(Stored items)
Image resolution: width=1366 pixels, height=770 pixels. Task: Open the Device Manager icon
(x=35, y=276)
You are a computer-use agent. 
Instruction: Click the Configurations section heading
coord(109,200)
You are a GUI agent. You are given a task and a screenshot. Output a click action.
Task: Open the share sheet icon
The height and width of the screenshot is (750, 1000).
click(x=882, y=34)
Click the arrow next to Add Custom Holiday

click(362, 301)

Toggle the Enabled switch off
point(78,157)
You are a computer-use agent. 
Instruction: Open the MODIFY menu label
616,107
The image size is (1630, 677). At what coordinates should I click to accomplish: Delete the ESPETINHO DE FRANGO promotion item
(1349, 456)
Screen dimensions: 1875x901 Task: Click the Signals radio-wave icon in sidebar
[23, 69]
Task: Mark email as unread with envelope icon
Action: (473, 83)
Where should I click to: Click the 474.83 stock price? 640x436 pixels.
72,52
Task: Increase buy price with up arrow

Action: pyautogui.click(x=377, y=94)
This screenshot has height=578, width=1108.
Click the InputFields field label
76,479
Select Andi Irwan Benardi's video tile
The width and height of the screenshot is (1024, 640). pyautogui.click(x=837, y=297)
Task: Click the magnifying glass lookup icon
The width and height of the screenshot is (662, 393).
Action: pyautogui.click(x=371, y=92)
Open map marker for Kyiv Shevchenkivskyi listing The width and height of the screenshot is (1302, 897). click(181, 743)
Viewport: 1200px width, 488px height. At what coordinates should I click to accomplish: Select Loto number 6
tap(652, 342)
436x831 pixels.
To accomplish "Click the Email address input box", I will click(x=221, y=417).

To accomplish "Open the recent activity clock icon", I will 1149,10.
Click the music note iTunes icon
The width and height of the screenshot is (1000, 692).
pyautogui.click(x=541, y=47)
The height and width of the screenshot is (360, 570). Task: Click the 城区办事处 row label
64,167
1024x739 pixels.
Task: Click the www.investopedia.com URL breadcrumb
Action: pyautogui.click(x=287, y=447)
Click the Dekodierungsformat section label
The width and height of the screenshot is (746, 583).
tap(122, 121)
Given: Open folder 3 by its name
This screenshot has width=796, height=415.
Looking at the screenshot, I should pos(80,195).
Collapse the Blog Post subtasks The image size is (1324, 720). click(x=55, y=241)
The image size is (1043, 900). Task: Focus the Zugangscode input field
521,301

- What the task asks: Set down the records above once more, exactly as given.

- Finished exercise:
Image resolution: width=1366 pixels, height=770 pixels. Task: Open the Device Manager icon
(x=35, y=276)
You are a computer-use agent. 
Instruction: Click the Configurations section heading
coord(109,200)
You are a GUI agent. You are given a task and a screenshot. Output a click action.
Task: Open the share sheet icon
The height and width of the screenshot is (750, 1000).
click(x=882, y=34)
Click the arrow next to Add Custom Holiday

click(362, 301)

Toggle the Enabled switch off
point(78,157)
You are a computer-use agent. 
Instruction: Open the MODIFY menu label
616,107
The image size is (1630, 677). At what coordinates should I click to accomplish: Delete the ESPETINHO DE FRANGO promotion item
(1349, 456)
Screen dimensions: 1875x901 Task: Click the Signals radio-wave icon in sidebar
[23, 69]
Task: Mark email as unread with envelope icon
Action: (473, 83)
Where should I click to: Click the 474.83 stock price? 640x436 pixels.
72,52
Task: Increase buy price with up arrow

Action: pyautogui.click(x=377, y=94)
This screenshot has height=578, width=1108.
Click the InputFields field label
76,479
Select Andi Irwan Benardi's video tile
The width and height of the screenshot is (1024, 640). pyautogui.click(x=837, y=297)
Task: Click the magnifying glass lookup icon
The width and height of the screenshot is (662, 393).
Action: pyautogui.click(x=371, y=92)
Open map marker for Kyiv Shevchenkivskyi listing The width and height of the screenshot is (1302, 897). click(181, 743)
Viewport: 1200px width, 488px height. At what coordinates should I click to accomplish: Select Loto number 6
tap(652, 342)
436x831 pixels.
To accomplish "Click the Email address input box", I will click(x=221, y=417).

To accomplish "Open the recent activity clock icon", I will 1149,10.
Click the music note iTunes icon
The width and height of the screenshot is (1000, 692).
pyautogui.click(x=541, y=47)
The height and width of the screenshot is (360, 570). Task: Click the 城区办事处 row label
64,167
1024x739 pixels.
Task: Click the www.investopedia.com URL breadcrumb
Action: pyautogui.click(x=287, y=447)
Click the Dekodierungsformat section label
The width and height of the screenshot is (746, 583).
tap(122, 121)
Given: Open folder 3 by its name
This screenshot has width=796, height=415.
Looking at the screenshot, I should pos(80,195).
Collapse the Blog Post subtasks The image size is (1324, 720). click(x=55, y=241)
The image size is (1043, 900). Task: Focus the Zugangscode input field
521,301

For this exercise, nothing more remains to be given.